#### EXERCISE OBJECTIVE:
From the entries, copy each line that includes "Privacy".

#### SOURCE MATERIAL:
* * * * * * *

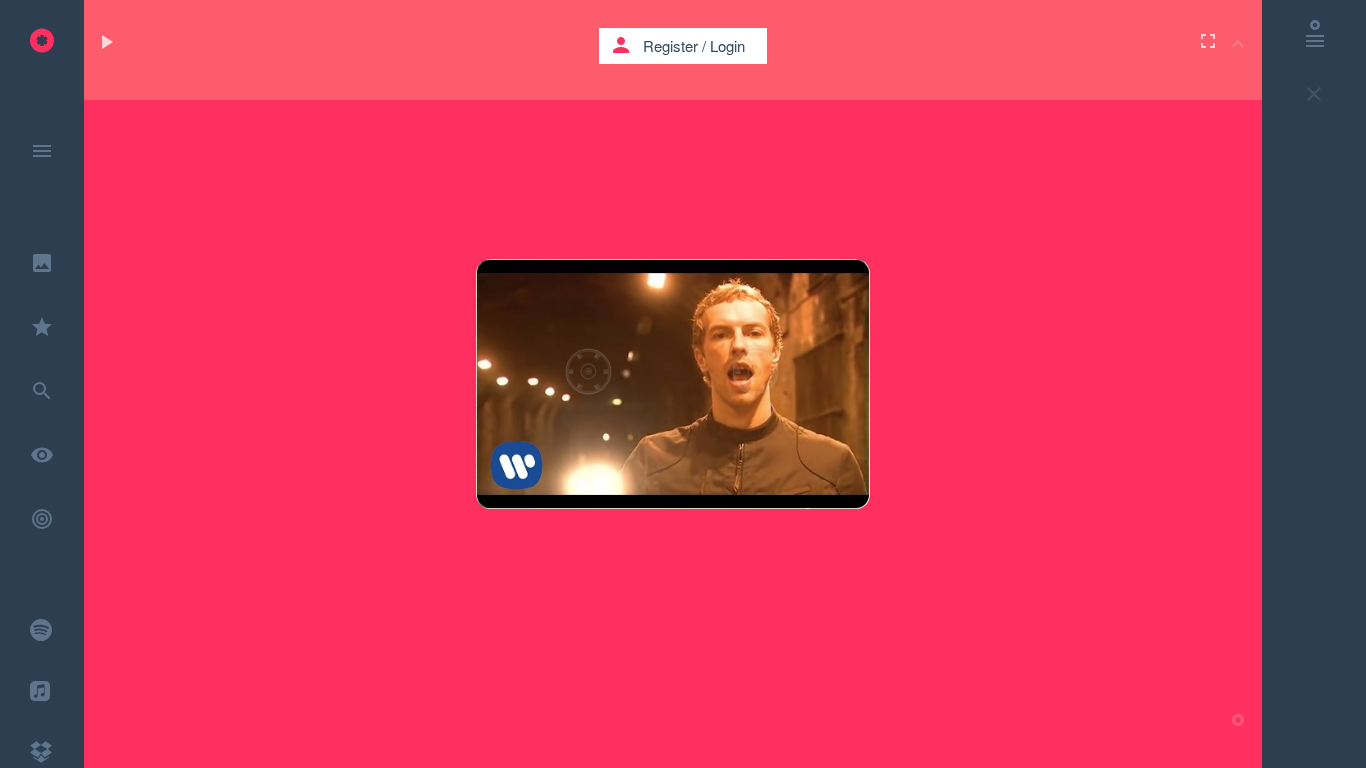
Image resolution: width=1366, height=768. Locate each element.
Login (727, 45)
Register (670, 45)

* * * * * * *

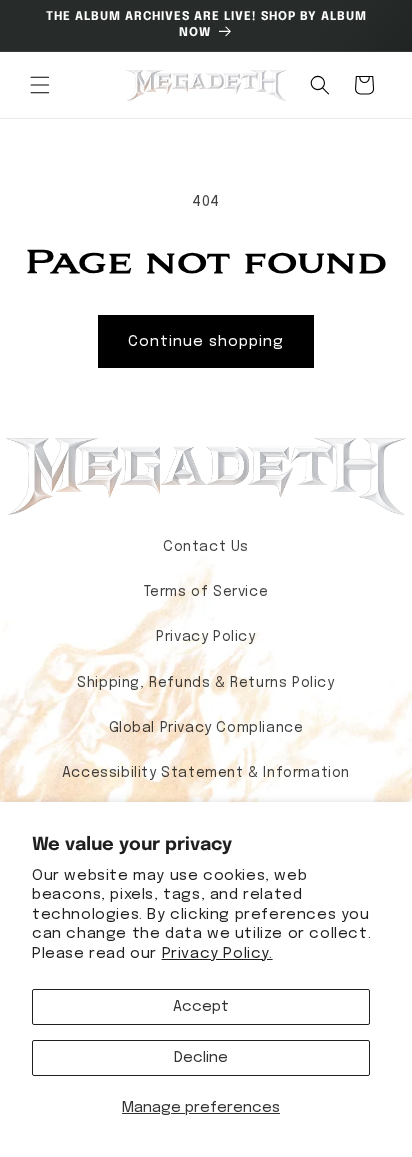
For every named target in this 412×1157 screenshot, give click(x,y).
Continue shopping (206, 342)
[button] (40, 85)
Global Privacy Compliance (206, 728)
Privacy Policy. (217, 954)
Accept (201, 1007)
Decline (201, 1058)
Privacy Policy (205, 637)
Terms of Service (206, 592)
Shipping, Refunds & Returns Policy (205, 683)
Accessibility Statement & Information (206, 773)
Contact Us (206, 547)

* * * * * * *

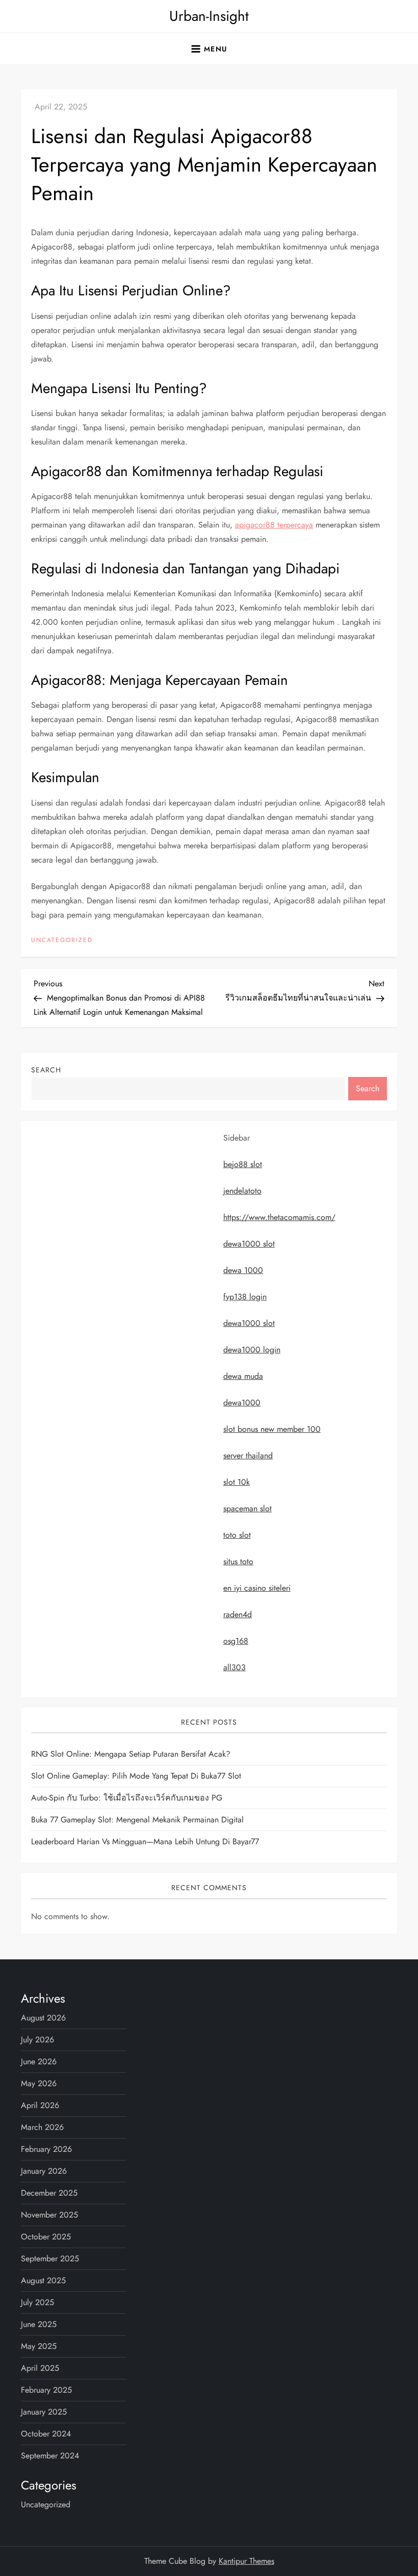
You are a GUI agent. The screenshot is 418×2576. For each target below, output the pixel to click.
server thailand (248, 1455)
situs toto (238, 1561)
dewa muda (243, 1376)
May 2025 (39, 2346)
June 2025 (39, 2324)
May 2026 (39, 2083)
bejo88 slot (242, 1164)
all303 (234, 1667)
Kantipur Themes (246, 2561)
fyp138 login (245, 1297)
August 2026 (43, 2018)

* * * * * * *

#### TASK RESPONSE:
Global Privacy Compliance (206, 728)
Privacy Policy. (217, 954)
Privacy Policy (205, 637)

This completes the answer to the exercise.